Country which generosity is the highest vs country with the lowest generosity.
max_g <- max(happy$Generosity)
subset(happy[c(2,8)], Generosity == max_g)
## Country.or.region Generosity
## 131 Myanmar 0.566
min_g <- min(happy$Generosity)
subset(happy[c(2,8)], Generosity == min_g)
## Country.or.region Generosity
## 82 Greece 0
After analyzing data of Global Happiness Levels in the world, created by the United Nations Sustainable Development Solutions Network,I was able to discover no significat impact of the generosity factor in determining “happiness.” I decided to focus on creating graphs of their relationship to confirm more that there is no direct relation between these factors.
By looking at and analyzing the report, I was able to discover if being generous really makes countries and their citizens happier and if does have significant correlation with happiness. As I thought that generosity will make people happy but my analysis proved that it is not a factor.
After running test on all variable in below graph we was able what have the biggest impact on the happiness score according to the World Happiness Report. It turned out that gross domestic product (GDP) per capital has the biggest impact, means the richer country happier people.
corrplot(cor(happy %>%
select(Score:Perceptions.of.corruption)),
method="color",
sig.level = 0.01, insig = "blank",
addCoef.col = "black",
tl.srt=45,
type="upper"
)

* [TASK REQUIREMENTS]
a: Please write out the generosity analysis word for word, from "Country which generosity" to "min_g <- min(happy$Generosity)".
b: In the generosity analysis, which country has the highest generosity value, and what is that value?

(Raw records)
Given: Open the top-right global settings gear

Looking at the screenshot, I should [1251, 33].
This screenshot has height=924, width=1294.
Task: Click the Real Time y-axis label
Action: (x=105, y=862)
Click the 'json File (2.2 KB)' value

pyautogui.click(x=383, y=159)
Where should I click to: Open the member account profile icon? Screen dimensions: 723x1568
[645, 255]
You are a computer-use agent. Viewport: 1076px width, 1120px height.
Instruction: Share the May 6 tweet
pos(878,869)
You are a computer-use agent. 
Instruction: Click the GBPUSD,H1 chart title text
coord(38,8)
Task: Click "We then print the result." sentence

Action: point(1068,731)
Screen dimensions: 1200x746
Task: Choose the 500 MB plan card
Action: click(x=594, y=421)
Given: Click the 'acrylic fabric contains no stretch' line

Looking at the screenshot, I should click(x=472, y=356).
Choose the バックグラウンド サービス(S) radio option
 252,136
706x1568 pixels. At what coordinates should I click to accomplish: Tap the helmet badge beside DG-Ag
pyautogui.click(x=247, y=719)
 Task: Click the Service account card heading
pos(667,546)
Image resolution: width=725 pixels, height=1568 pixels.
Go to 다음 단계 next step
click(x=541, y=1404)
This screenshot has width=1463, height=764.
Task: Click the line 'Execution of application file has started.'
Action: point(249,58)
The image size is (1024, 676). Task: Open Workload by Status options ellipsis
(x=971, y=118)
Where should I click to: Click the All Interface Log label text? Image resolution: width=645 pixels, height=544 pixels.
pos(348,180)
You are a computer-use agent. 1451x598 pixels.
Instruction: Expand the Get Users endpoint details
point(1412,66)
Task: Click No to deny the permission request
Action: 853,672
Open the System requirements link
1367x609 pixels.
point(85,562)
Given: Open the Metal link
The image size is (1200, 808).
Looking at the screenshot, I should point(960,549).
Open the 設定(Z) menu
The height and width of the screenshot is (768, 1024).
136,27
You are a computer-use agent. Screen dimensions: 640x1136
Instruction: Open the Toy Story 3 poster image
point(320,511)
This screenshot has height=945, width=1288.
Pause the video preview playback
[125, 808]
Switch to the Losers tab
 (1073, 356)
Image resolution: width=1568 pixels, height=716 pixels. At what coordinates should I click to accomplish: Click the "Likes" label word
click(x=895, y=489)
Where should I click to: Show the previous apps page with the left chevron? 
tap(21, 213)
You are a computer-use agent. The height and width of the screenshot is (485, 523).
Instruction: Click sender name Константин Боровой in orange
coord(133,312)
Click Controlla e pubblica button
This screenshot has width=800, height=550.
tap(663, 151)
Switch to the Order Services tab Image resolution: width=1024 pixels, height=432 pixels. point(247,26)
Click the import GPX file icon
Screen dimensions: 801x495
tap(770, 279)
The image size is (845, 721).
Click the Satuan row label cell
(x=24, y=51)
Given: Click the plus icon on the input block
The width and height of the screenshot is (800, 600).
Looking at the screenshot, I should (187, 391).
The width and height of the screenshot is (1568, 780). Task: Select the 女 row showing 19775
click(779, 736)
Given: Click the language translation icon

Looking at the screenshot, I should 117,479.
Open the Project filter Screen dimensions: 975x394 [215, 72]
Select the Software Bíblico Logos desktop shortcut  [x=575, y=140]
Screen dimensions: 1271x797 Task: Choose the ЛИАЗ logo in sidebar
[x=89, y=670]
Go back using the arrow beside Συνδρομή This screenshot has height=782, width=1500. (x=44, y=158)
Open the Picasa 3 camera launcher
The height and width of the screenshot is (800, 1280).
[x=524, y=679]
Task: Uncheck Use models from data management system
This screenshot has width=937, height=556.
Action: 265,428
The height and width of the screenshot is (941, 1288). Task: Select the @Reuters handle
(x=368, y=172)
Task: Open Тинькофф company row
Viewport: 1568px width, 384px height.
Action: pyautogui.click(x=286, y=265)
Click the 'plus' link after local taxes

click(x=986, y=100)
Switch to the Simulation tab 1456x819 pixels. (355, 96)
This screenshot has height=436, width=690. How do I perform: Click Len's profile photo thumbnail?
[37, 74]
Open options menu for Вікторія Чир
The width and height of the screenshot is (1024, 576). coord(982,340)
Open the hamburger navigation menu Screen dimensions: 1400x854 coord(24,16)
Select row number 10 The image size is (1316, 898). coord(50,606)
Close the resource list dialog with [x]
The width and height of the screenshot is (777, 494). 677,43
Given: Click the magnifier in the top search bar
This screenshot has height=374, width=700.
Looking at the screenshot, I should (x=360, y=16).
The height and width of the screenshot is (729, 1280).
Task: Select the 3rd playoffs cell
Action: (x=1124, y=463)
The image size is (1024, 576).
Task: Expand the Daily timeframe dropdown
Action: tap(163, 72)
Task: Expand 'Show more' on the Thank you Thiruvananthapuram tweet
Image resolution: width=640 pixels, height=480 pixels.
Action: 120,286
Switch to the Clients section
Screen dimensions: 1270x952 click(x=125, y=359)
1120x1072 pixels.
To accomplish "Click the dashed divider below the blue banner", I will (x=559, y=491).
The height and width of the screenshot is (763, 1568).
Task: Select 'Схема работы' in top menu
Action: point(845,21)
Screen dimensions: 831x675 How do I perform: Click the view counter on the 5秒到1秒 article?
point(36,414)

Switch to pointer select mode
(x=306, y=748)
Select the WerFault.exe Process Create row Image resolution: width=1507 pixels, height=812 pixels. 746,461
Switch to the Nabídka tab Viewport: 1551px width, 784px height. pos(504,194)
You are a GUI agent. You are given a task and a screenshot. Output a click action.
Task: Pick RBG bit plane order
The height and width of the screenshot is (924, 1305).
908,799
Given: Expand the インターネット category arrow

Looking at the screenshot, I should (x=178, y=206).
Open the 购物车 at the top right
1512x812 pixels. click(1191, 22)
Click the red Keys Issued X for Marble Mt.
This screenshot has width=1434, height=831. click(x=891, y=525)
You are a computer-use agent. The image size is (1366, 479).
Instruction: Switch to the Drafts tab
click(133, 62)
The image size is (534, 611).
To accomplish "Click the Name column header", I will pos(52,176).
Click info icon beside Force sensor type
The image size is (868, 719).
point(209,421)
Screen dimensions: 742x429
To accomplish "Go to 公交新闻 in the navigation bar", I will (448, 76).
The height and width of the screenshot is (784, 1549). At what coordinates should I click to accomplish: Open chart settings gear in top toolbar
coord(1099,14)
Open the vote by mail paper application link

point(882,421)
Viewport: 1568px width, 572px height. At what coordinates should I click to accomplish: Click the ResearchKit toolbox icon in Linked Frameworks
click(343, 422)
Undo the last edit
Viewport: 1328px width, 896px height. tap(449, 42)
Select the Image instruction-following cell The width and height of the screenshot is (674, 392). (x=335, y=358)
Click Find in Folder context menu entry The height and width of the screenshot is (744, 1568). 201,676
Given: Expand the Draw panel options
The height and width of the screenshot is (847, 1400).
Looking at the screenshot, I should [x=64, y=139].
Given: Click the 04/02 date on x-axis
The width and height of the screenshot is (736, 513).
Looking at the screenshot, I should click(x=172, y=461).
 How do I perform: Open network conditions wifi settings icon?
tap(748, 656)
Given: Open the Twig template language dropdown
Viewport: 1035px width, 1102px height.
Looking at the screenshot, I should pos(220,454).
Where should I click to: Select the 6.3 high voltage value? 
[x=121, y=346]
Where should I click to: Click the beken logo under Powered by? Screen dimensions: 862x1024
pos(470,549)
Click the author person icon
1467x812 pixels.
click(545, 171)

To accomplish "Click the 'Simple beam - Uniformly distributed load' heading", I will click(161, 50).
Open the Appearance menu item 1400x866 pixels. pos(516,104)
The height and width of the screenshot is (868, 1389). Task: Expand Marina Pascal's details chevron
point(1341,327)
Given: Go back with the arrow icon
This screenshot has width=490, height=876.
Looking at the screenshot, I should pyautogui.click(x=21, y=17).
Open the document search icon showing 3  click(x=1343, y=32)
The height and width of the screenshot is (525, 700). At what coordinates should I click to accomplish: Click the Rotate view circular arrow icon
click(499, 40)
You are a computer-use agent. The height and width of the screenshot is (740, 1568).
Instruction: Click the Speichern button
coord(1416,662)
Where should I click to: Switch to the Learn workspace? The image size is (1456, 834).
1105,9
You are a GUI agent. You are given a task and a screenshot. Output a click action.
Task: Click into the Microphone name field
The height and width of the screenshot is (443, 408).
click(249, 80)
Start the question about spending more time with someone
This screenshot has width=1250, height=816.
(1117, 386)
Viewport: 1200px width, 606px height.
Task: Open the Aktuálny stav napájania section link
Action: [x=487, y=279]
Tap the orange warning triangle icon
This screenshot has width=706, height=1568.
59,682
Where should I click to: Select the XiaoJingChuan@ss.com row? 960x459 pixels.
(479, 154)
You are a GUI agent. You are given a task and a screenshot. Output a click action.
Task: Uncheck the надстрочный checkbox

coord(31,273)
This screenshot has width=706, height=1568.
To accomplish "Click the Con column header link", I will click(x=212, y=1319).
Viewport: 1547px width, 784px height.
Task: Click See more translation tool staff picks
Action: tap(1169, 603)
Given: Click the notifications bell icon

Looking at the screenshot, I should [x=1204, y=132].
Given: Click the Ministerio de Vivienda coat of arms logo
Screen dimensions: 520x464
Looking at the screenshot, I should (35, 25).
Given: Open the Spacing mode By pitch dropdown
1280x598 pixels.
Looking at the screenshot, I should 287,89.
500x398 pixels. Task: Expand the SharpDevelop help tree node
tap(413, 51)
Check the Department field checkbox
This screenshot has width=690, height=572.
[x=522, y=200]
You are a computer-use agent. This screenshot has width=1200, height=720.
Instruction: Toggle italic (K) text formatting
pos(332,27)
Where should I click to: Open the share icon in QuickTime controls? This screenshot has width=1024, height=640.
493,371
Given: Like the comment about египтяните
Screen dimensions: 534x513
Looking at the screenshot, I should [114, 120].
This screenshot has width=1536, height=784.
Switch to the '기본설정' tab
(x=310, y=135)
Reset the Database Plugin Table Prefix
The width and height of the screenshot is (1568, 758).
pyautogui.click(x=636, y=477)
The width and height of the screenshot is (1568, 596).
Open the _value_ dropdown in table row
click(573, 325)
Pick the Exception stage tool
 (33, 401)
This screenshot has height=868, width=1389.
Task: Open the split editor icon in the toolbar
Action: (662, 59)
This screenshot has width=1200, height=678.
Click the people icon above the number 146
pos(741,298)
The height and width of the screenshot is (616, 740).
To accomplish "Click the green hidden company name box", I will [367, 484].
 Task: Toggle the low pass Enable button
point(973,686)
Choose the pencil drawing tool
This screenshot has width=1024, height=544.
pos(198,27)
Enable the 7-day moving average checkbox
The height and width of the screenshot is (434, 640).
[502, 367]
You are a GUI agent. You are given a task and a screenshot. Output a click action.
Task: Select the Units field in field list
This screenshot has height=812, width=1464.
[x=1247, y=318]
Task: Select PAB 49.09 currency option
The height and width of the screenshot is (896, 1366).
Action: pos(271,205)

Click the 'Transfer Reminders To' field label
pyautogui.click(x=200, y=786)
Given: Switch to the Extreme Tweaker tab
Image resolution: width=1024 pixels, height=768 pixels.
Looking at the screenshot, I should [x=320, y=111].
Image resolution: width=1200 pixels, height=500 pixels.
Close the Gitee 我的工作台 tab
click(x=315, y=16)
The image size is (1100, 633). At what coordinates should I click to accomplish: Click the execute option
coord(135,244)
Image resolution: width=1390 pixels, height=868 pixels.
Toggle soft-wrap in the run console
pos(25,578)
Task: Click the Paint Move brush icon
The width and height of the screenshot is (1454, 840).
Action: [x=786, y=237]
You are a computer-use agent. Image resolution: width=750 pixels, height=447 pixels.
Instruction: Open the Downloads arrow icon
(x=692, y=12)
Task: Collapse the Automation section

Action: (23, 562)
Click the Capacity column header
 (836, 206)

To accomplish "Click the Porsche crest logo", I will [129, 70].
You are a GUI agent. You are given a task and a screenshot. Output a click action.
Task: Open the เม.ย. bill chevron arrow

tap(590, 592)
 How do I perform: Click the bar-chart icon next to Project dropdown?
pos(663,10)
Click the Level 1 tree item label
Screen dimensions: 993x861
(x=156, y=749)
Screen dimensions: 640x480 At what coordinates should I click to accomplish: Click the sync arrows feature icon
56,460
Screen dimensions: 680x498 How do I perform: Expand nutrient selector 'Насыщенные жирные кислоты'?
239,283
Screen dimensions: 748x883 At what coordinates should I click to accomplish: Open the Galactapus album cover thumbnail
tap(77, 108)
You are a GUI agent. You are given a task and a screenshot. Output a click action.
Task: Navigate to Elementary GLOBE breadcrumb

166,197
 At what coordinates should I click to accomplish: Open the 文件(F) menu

* [SOLUTION LIST]
a:
Country which generosity is the highest vs country with the lowest generosity.
max_g <- max(happy$Generosity)
subset(happy[c(2,8)], Generosity == max_g)
## Country.or.region Generosity
## 131 Myanmar 0.566
min_g <- min(happy$Generosity)

b: Myanmar, with a generosity value of 0.566.